0

How to determine if changes have been commited since the previous git bundle was created without creating a working repository, looping thru every branch and recording every head revision?

One of the short falls I'm finding with GIT is proper backup support for use in the enterprise. The enterprise differs from open source development in that there is always 1) an authoritative repository and 2) a backup system handling very large amounts of data. Thus there is motivation to both 1) backup very frequently and 2) only run the backup process when there are new changes. My problem is finding a solution for #2.

I'm using git bundle to create my archives but I'm not finding a conclusive way to determine whether new changes have been commit-ed since the previous backup.

I've been trying to find a combination of options for git rev-list to list new commit ids since the last bundle, but have been unsuccessful. A query on this topic reveals a very nice backup script written using:

git -C "${path}" rev-parse --short=10 HEAD

to mark the bundle with a commit id. That solution inadequately describes a snapshot of a git repository as other branches may have been updated leaving the HEAD revision of an upstream repository unaltered.

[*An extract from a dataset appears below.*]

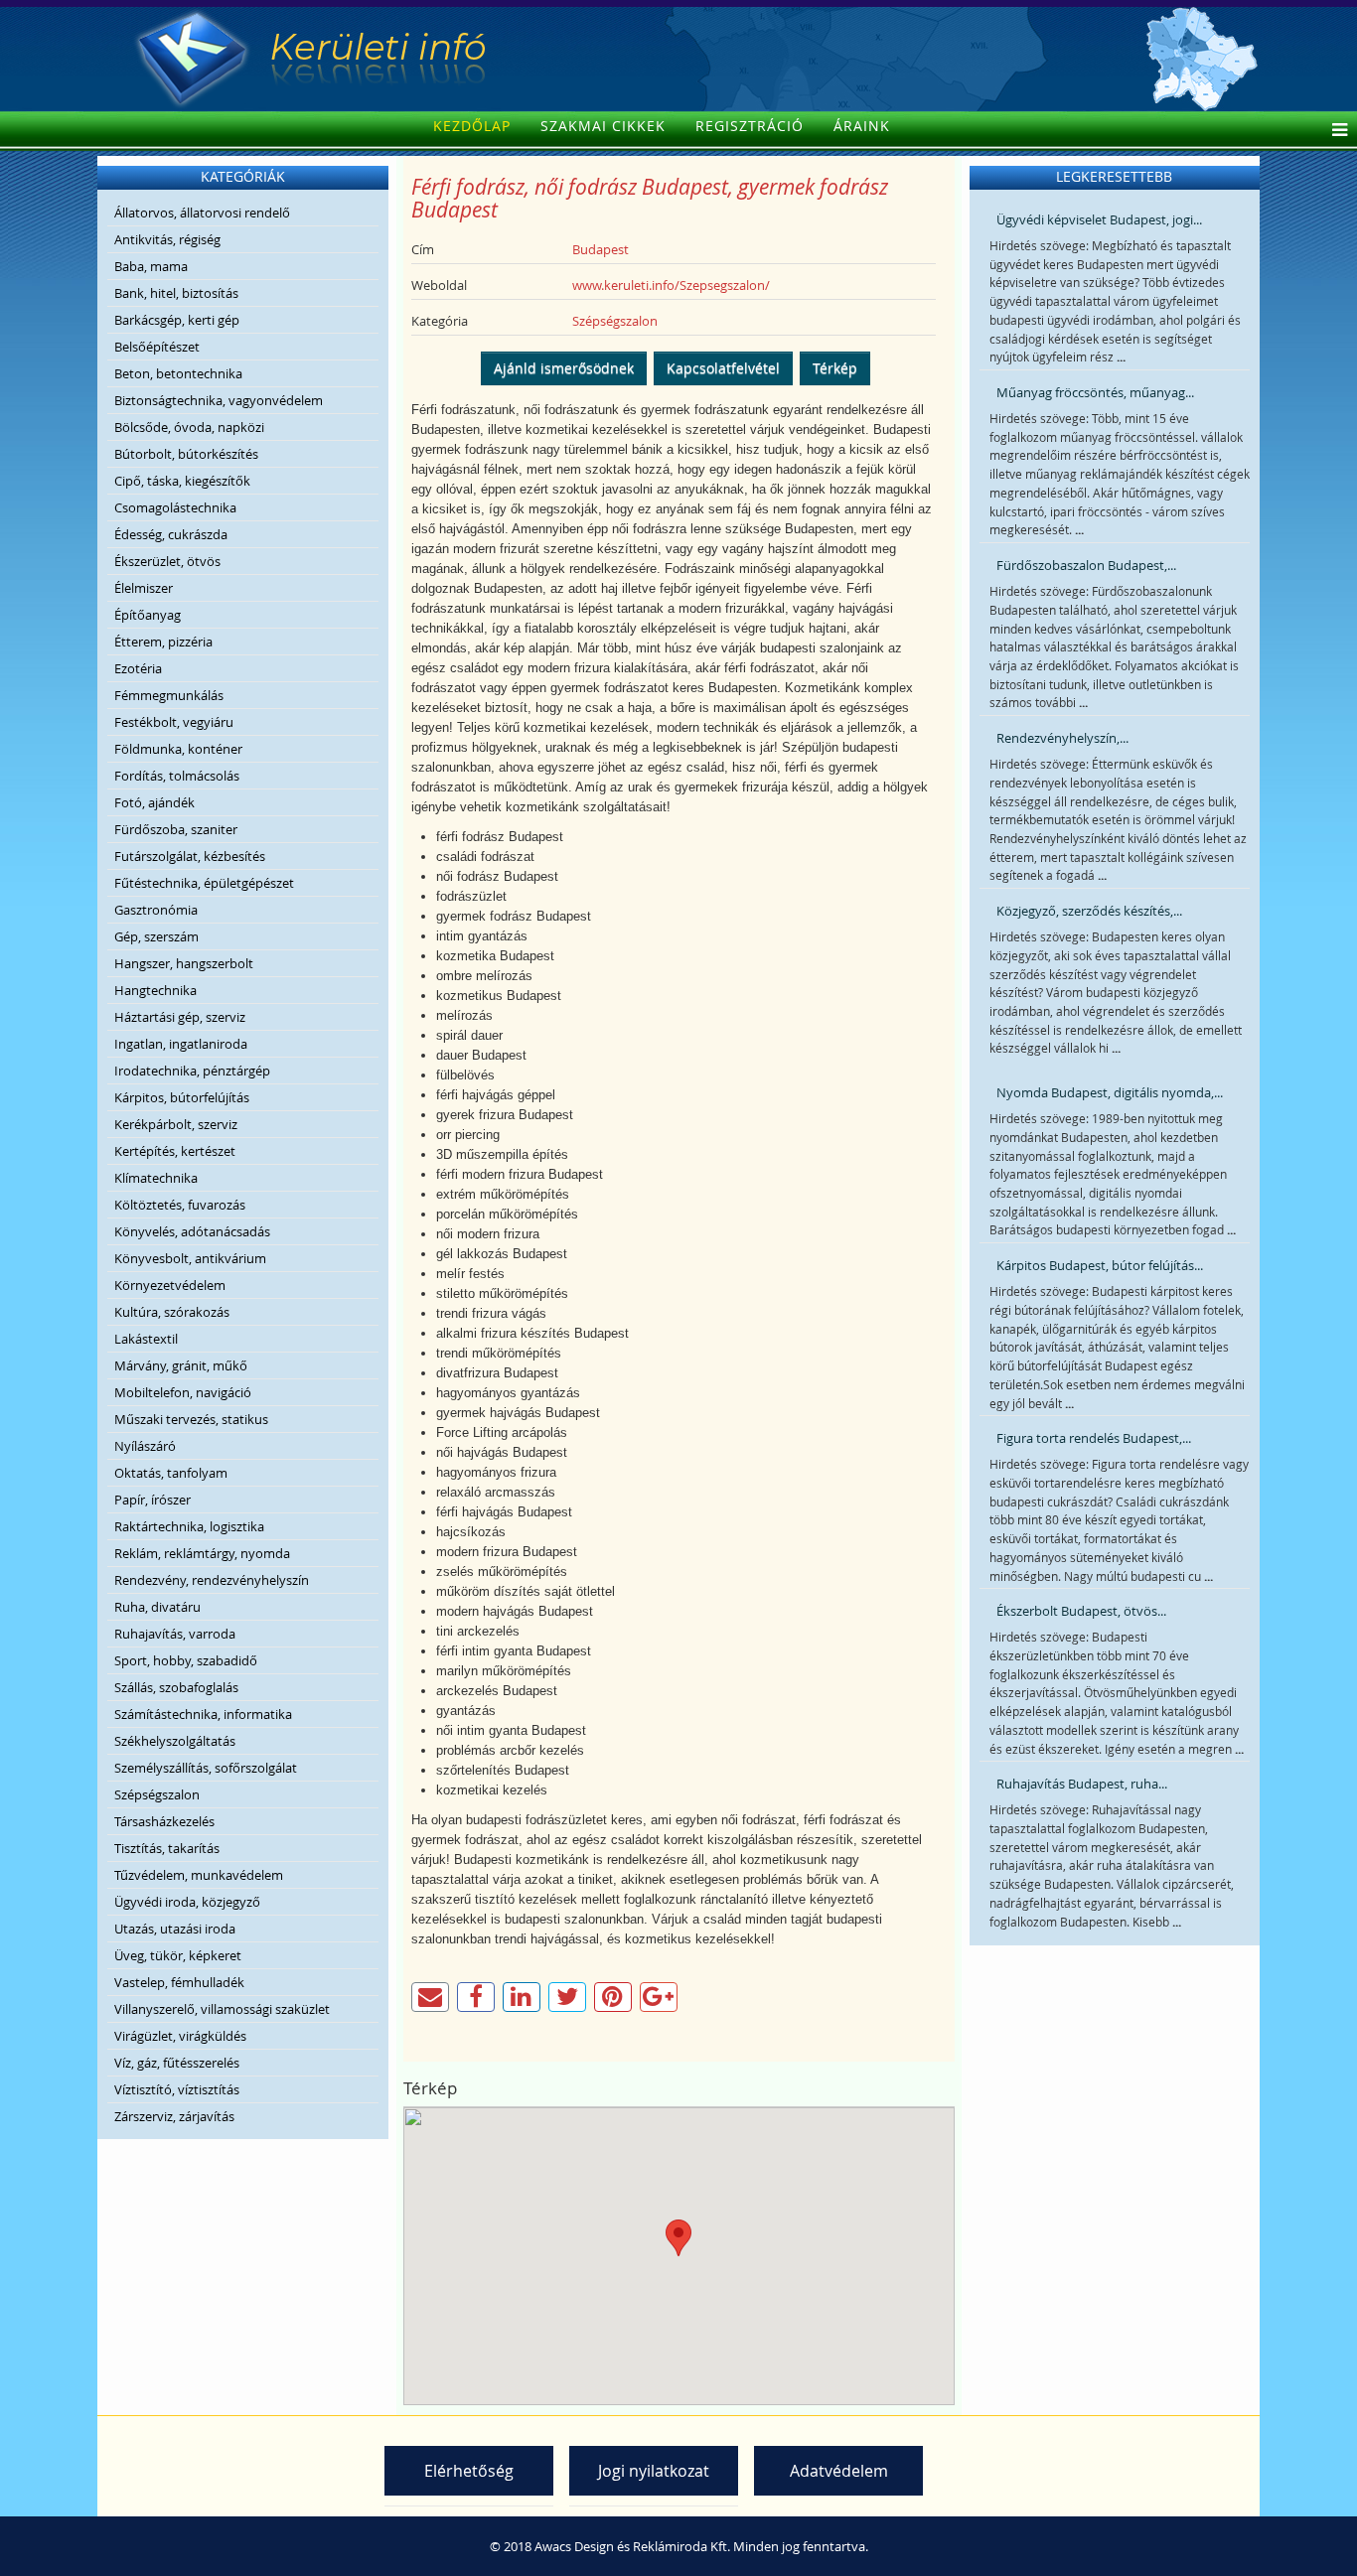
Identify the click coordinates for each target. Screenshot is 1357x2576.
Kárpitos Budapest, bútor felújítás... (1099, 1265)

I've looked at using --max-age=<lastbackup epoch>, but quickly found that its possible for a developer to push older changes after a backup has run, and since the dates for the commits do not change, the result is that they are older than the last backup date and thus a backup is not triggered.

The best approach I have so far is:

git -C ${repo} rev-list -a --branches ${prev_commit}..HEAD

which does capture new revisions from other branches, but will continue to report revisions on other branches even after a newer commit has been made to HEAD.

I have not started looking into incremental backups yet, but I can already see that in order to verify one, I would need to create and manage a working repository when I prefer to just maintain bare repositories on our server.

Also I'll note that I have not found an option to git branch to remove the "*" so it will just give me a clean list of branches for scripting.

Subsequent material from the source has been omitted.